IDEA: Your collection agent knows a lot about your customers. Ask him.

Collection agents talk to your customers every day.  They fax, email and call customer accounts payable contacts and many times are the first to hear about problems.  He sees all incoming cash, wires, money orders and cash that comes in to pay for your company’s products and services.  He also knows a lot more that most in your sales and purchasing departments do not get to hear.  Ask him to share issues important to your purchasing and sales and marketing departments.  Here are a few things to review, consider and share.

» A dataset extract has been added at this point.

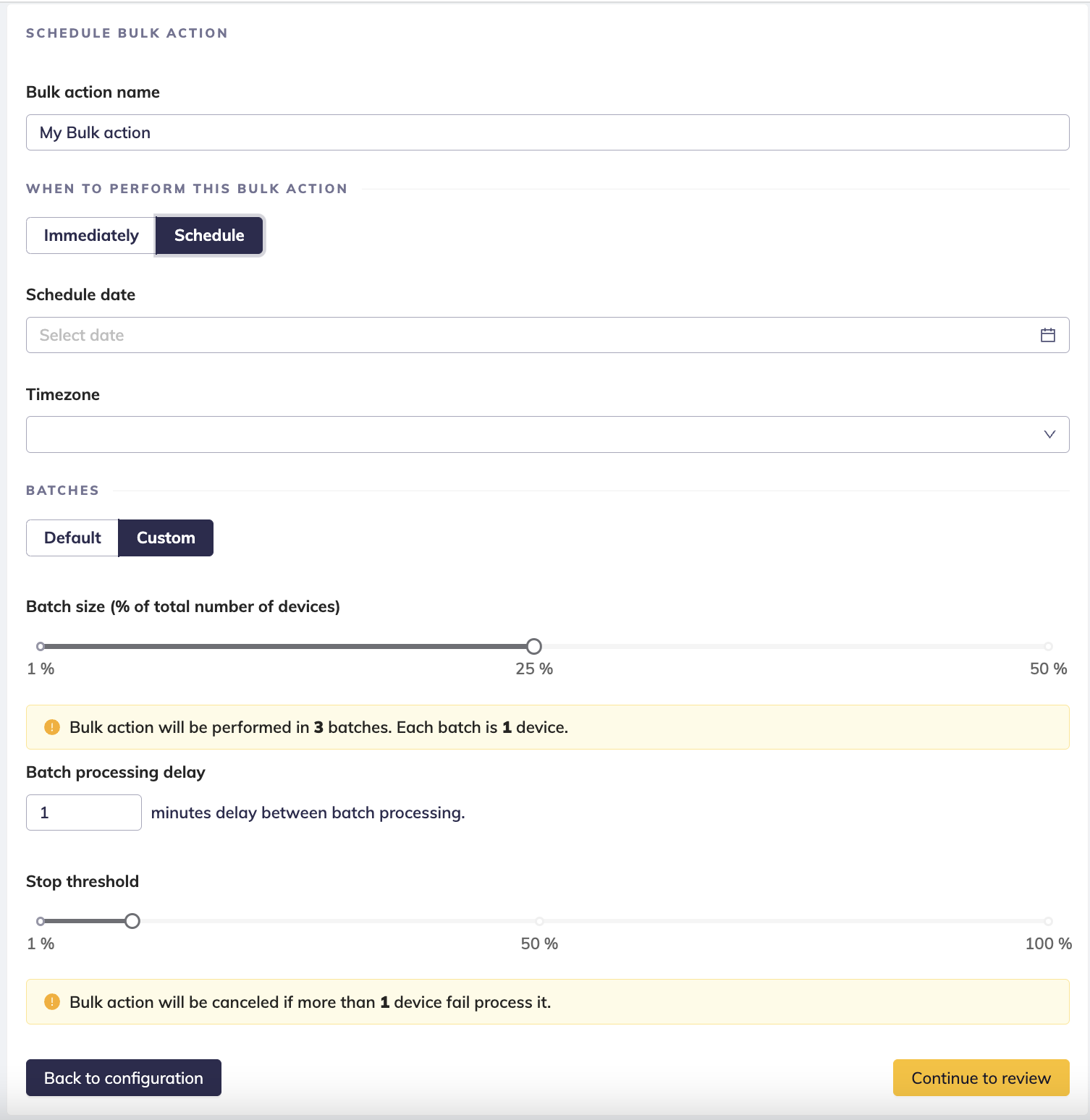The width and height of the screenshot is (1090, 1120).
Task: Expand the Timezone dropdown chevron
Action: [x=1049, y=435]
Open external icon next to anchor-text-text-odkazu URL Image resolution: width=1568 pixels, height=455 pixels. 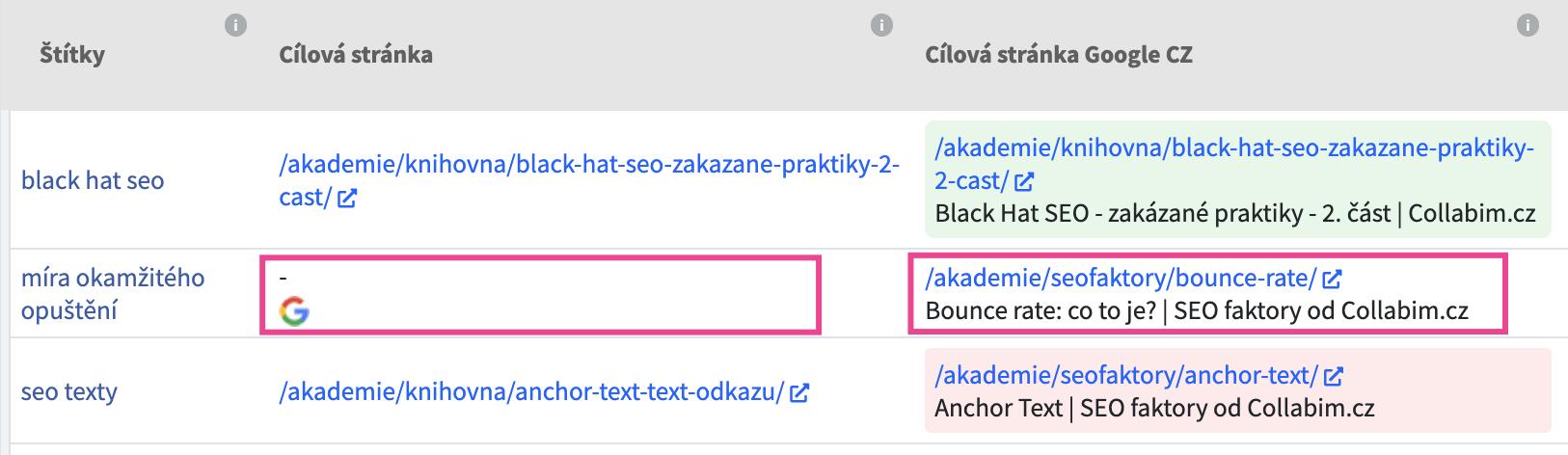(799, 393)
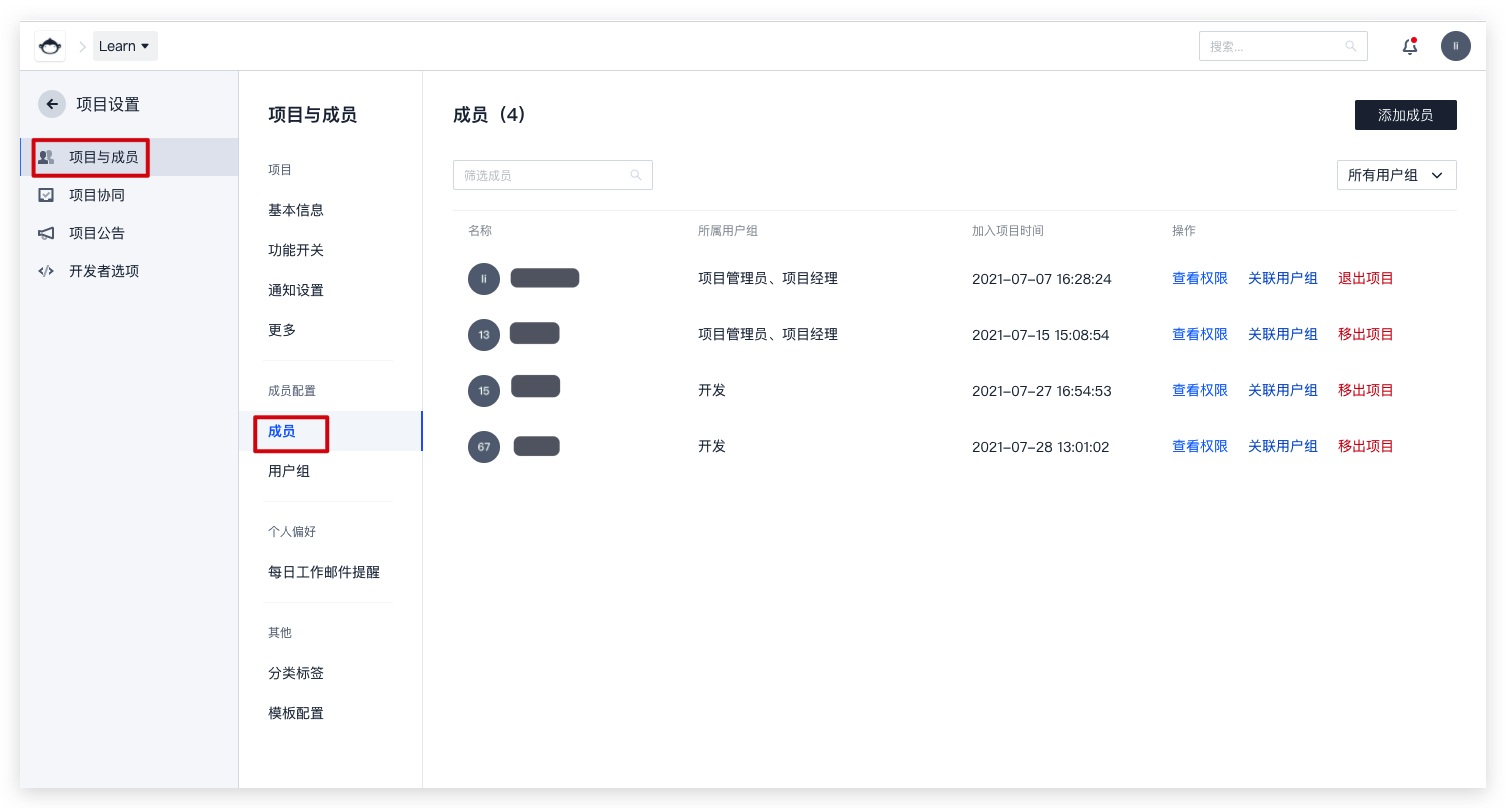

Issues collection agents here from customers daily:

  1. Payment addresses: The collection agent knows where the checks are cut (addresses appear on incoming checks).
  2. Money orders: Your agent knows which customers pay with money orders (an ominous sign they may or may not be able to set up a bank account or do not want to for some other dubious reason).
  3. Cash payments: Your agent knows which customers pay cash which is ok for some businesses but unusual for others.
  4. Billings problems: The collection agent finds his company’s billing clerks are slow, incorrect or are sloppy about getting correct or complete invoices out the door to customers. Many times customers’ AP clerks will be the first to tell collection personnel who called in that they received the invoice late in the mail (postal mail, delayed email or missing backup) and the Net 30 day terms will start from the day they received the invoice.  Heard frequently, this is a sign the company’s billings function and procedures need to be reviewed, corrected and monitored.
  5. Owner names on checks: Your customer may be owned by a parent company that controls the cash. If that is true, the parent company pays the bills with the parent name appearing on the check. This parent may own lots of other divisions that pose potential sales. These are easier sales than with a totally new company to target.
  6. Customer deductions taken:. The remittance advice attached to checks or added to incoming wires tells the seller (payee) which invoices the customer paid, which early payment discounts were taken and deducted by invoice but more importantly, credit memos created and issued and deducted by the customer for issues that irritated the buyer enough to have it taken out of the delivered check to your company.  Your sales people may or may not know about these chargebacks, thus they should be informed immediately to resolve the issue that angered the customer. They need to be informed and involved to ultimately approve it.
  7. Vendor number assigned: On the majority of incoming checks, the vendor number assigned to your company will appear on the remittance advice.  This vendor number is most likely used throughout all facilities of your customer and is very important to give to the sales personnel to use in seeking new sales in existing customer facilities. This will help convince existing buyers who hate their internal problems of setting up new vendors.
  8. Customer banks: The agent knows the customer’s bank (the bank name and address appears on checks and incoming wires and is reflected indirectly within the routing numbers at the bottoms of physical checks).
  9. AP office locations: The agent knows where the accounts payable personnel are located (sometimes in remote locations and ‘potential sales’ facilities). This is important if you decide to have someone go pick up a check in person.
  10. Customer complaints: Many times the agent is the first to know a complaint the customer has about a recent shipment that has not been relayed to sales personnel.  Your collection person knows this since the invoice is not paid and missed deliberately on paid check runs and is told when he calls that payment is suspended or ON HOLD.
  11. Customer cash strapped: The collection agent knows when funds are tight (payables clerks sometime disclose the company is short of funds when they are called and questioned about past-due invoices).
  12. Discounts applicable or not: The agent is aware of which discounts companies will and will not take (discounts offered and ignored).  Example:  They might ignore 1% but take 2% discount and pay early.
  13. General customer complaints: The agent knows what the customer complains about through AP clerks who are happy to tell any caller why that supplier is not getting paid (extremely good marketing feedback).
  14. Freight company problems: The agent also knows the problems incurred with freight and delivery companies (i.e. unsigned packing lists, poor documentation, missing proofs of delivery, no customer signatures obtained, etc.)